Yesterday, while defending the proposed budget for 2026 of the Department of Public Works and Highways before the Senate, Secretary Vince Dizon disclosed that of over 1,700 classrooms targeted for completion this year, the DPWH had finished all of 22 as of this month.
That’s a dismal completion rate of 1.29 percent. Another 882 are under construction, while work on another 882 has not even started, Dizon said. With less than three months left in the year, and holiday breaks ahead, those classrooms are unlikely to be finished.
This shameful performance is by the department that received the lion’s share of the 2025 national budget – an amount higher, even after some token reductions, than the allotment for the entire education sector.
During the budget deliberations, thieves in Congress also creatively redefined the education sector to include learning institutions that should have fallen under other executive departments, such as the Philippine Military Academy and Philippine National Police Academy.
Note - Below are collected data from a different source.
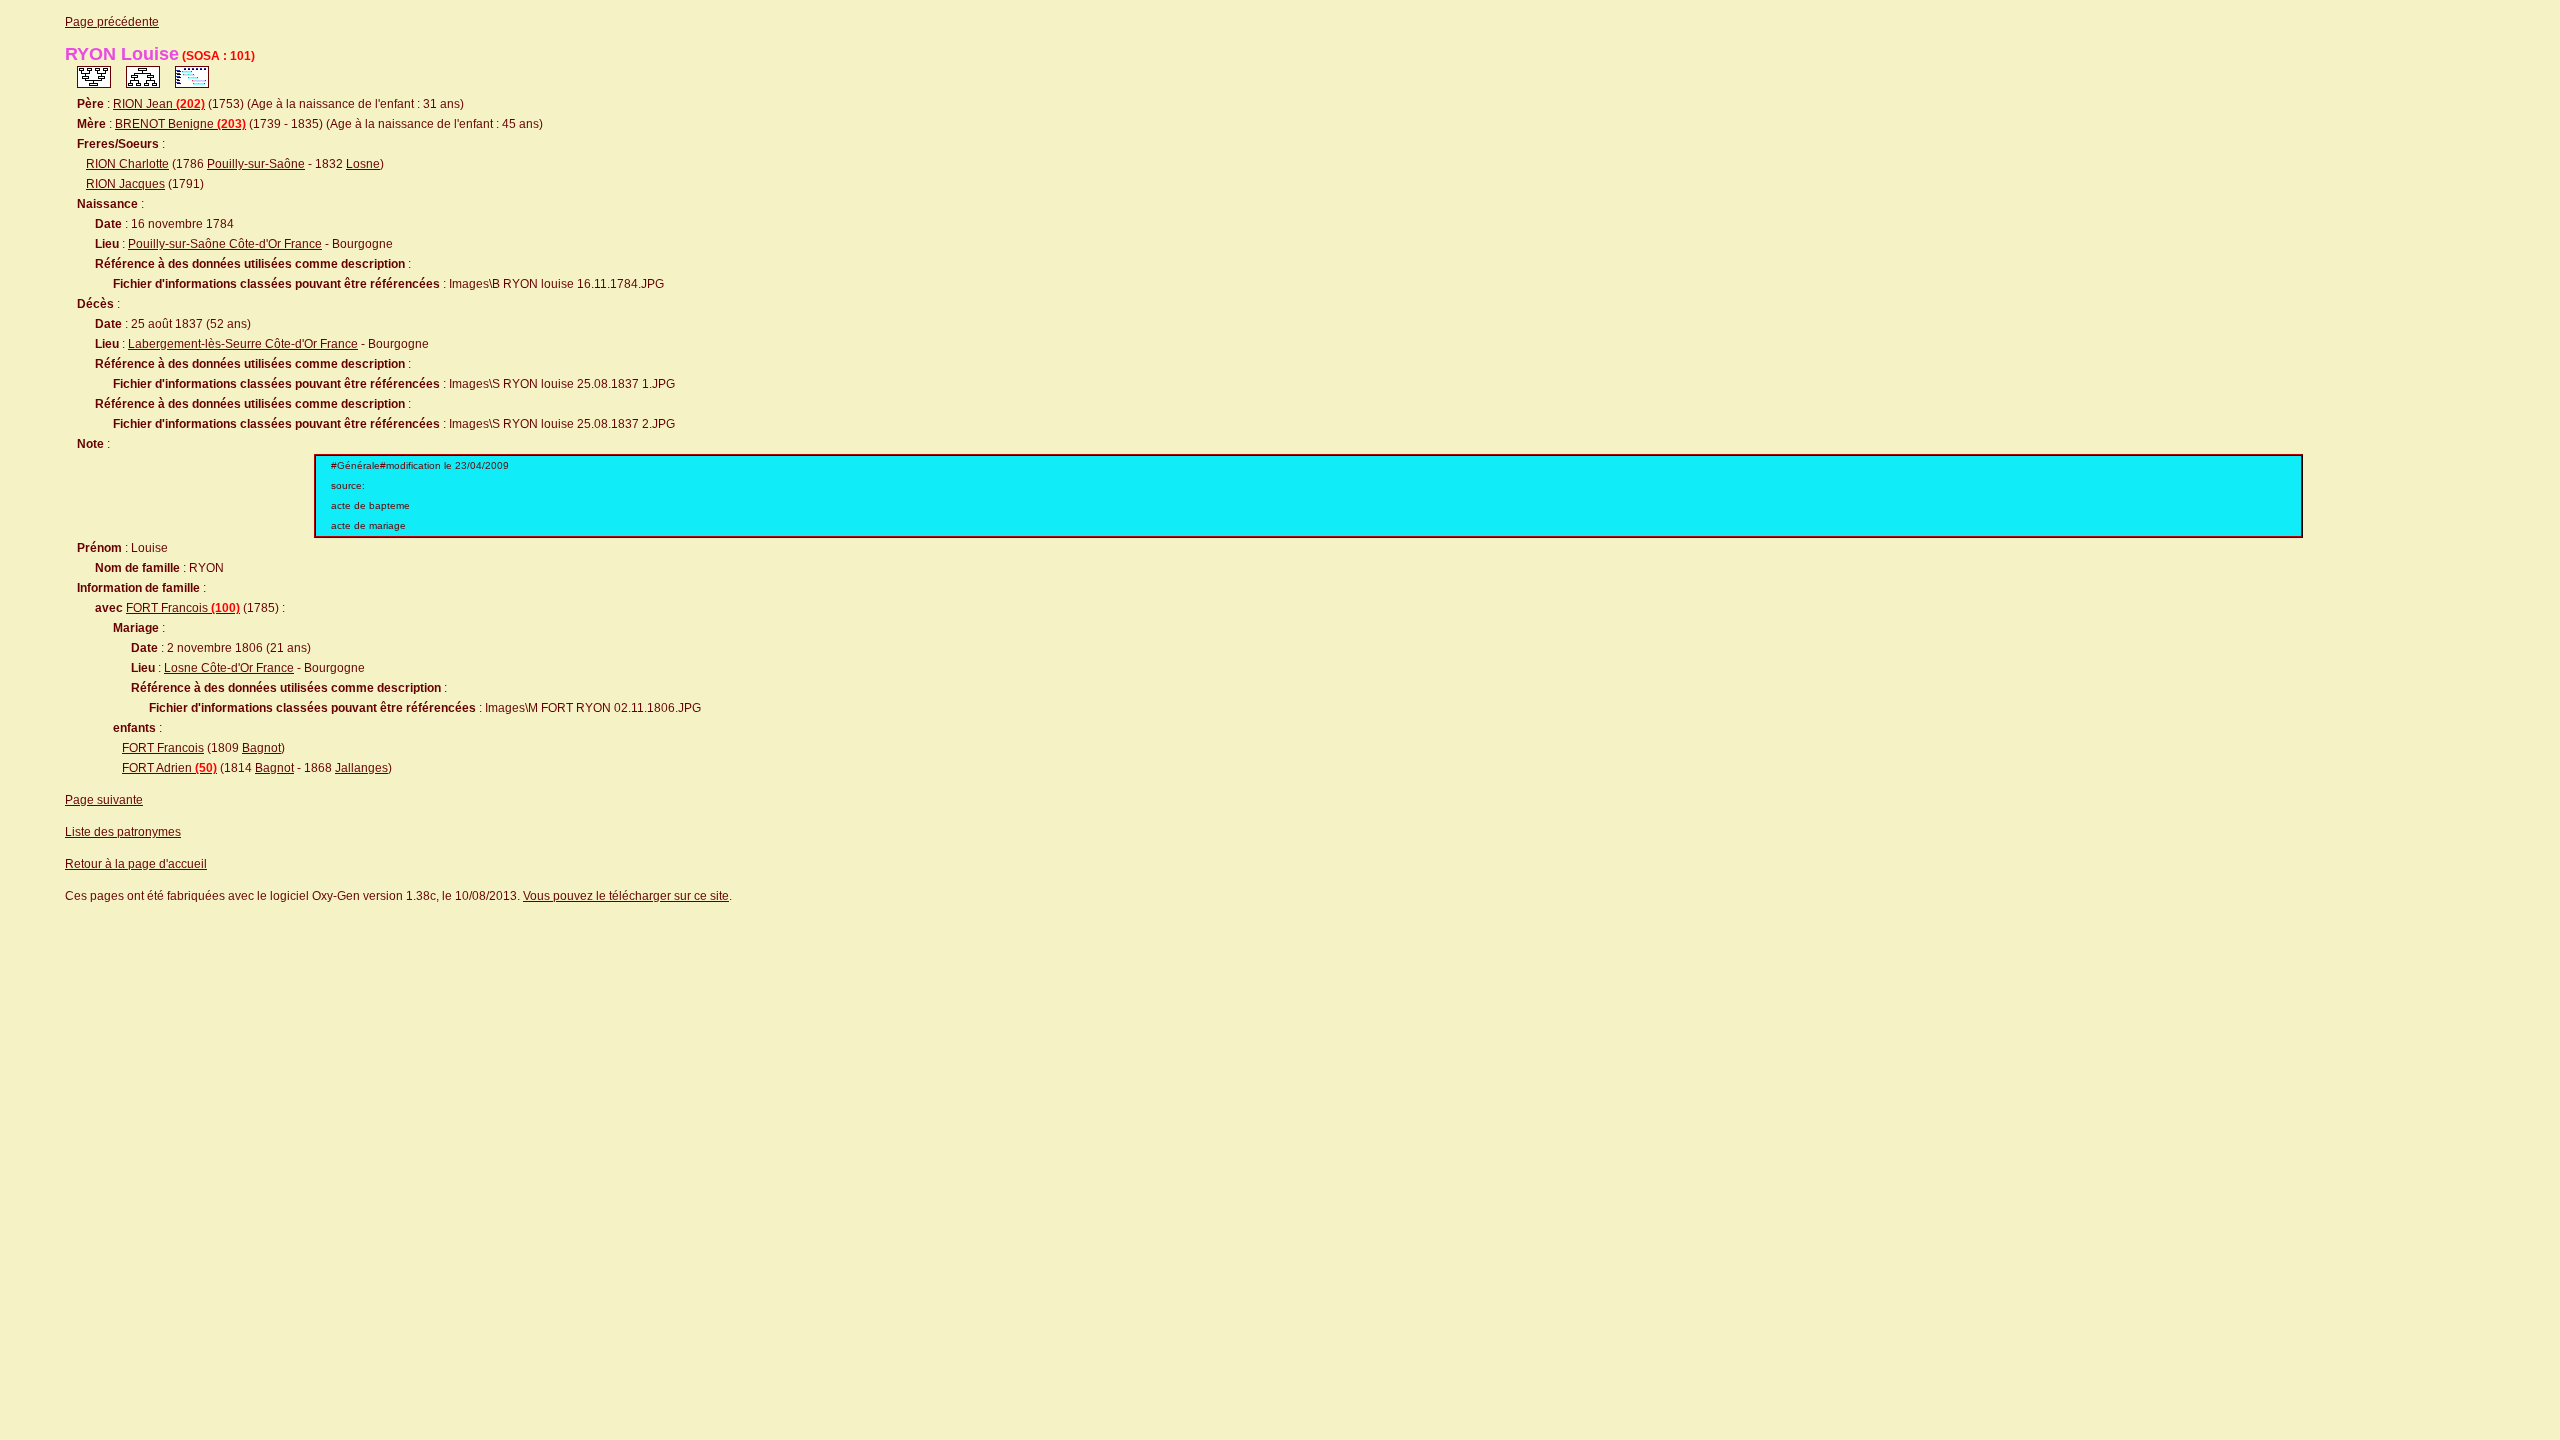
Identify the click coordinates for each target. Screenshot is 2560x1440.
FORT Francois (183, 608)
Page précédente (112, 22)
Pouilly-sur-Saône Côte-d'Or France (225, 244)
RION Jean (159, 104)
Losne (363, 164)
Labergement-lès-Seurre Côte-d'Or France (243, 344)
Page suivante (104, 800)
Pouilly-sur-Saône (256, 164)
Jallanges (361, 768)
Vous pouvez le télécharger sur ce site (626, 896)
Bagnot (261, 748)
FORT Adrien (169, 768)
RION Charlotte (127, 164)
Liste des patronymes (123, 832)
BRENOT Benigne (180, 124)
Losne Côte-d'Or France (229, 668)
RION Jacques (125, 184)
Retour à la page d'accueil (136, 864)
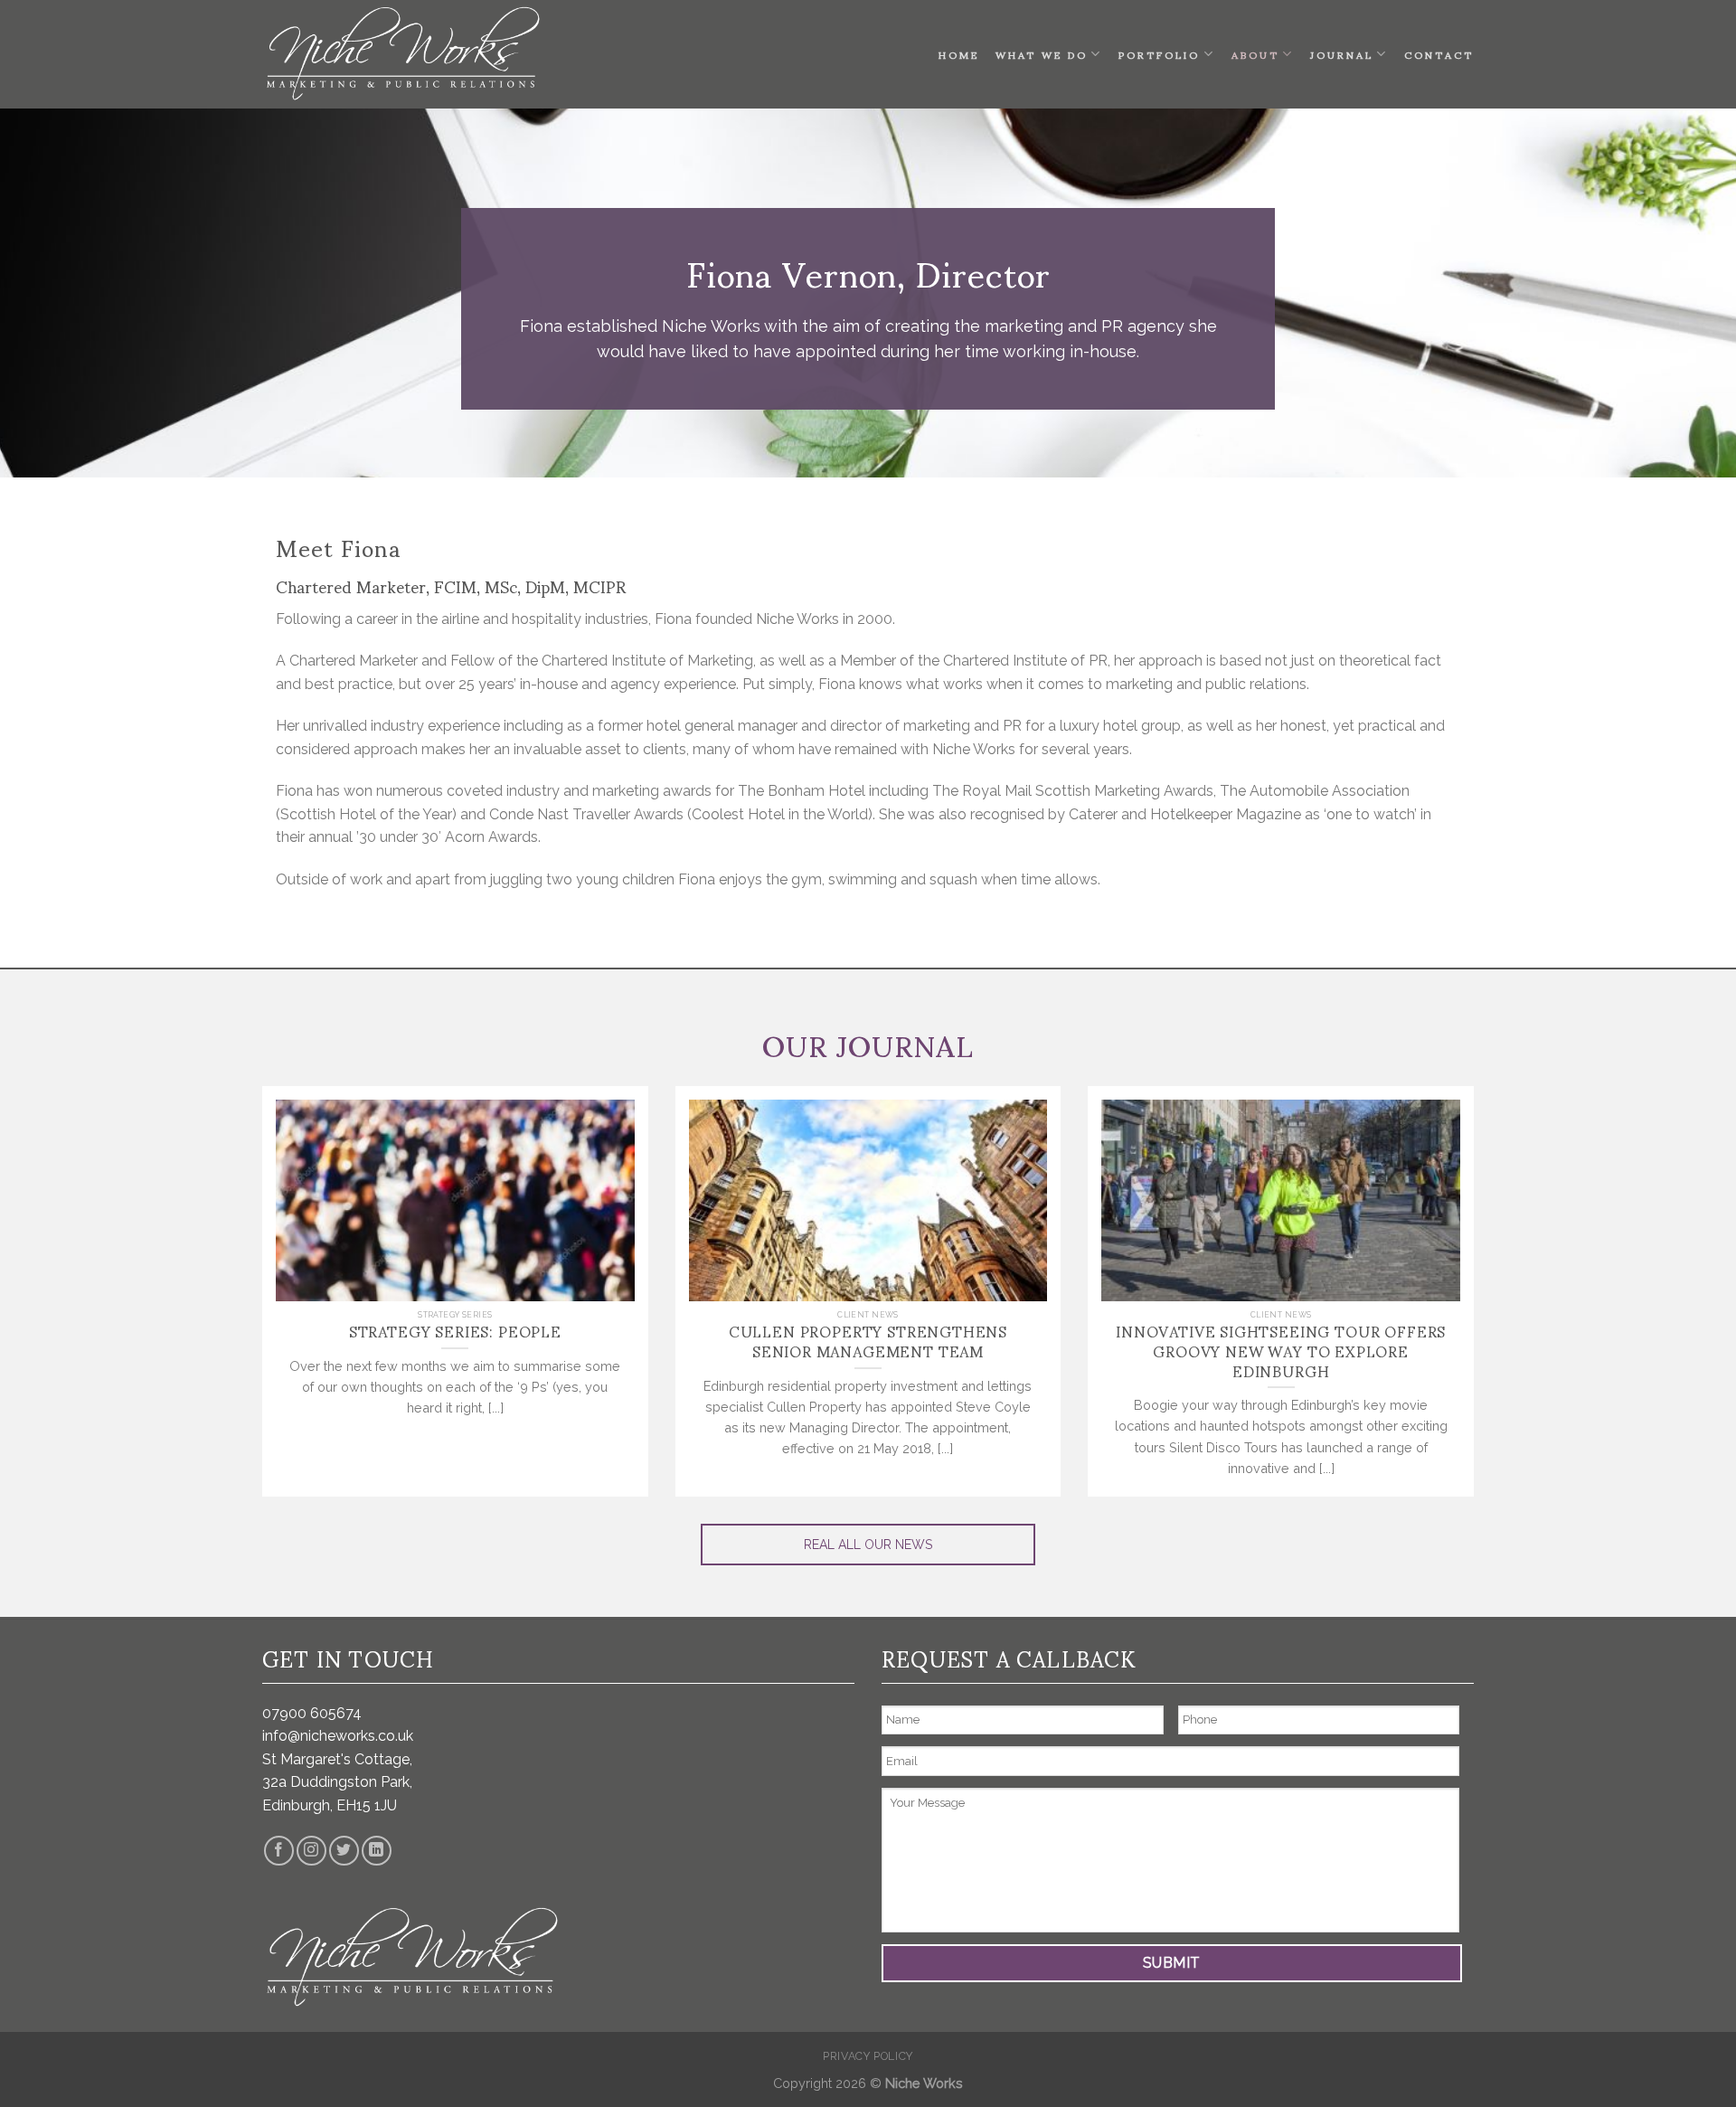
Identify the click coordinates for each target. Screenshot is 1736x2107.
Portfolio (1159, 54)
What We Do (1041, 54)
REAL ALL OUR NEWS (868, 1544)
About (1255, 54)
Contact (1439, 54)
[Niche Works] (401, 54)
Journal (1341, 54)
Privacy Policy (868, 2056)
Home (959, 54)
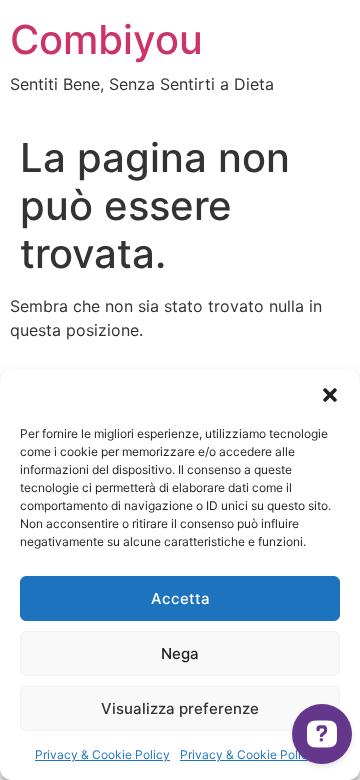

Even then, the education budget was still smaller than the allotment for the DPWH, in clear violation of the Constitution.
Details that continue to emerge on the corruption rackets in the DPWH have raised fears that classroom projects are also heavily tainted with graft. Sen. Bam Aquino noted that experts have estimated the cost of a high-quality classroom at P2 million, but the DPWH price is P3 million.
Aquino, who has a lower figure of 146,000 for the classroom backlog, warned that at the current performance rate of the DPWH, the backlog could balloon to 200,000 by 2028.
Overpricing, cost cutting to make way for kickbacks, collecting funds for projects that are never carried out, and even proposing the same projects for more funding in subsequent budget rounds are just among the atrocious corruption schemes unearthed in the DPWH.
Short of going along with proposals for the abolition of the DPWH, the department will be seeing hefty cuts in its budget allotment for 2026. There are moves to get classroom construction out of its hands, with local government units taking over the task.
But authorities should also impose sanctions on those responsible for what Dizon described as the “deplorable” implementation of classroom projects for this year. Allowing the negligent, incompetent or corrupt to go unpunished will be just as deplorable.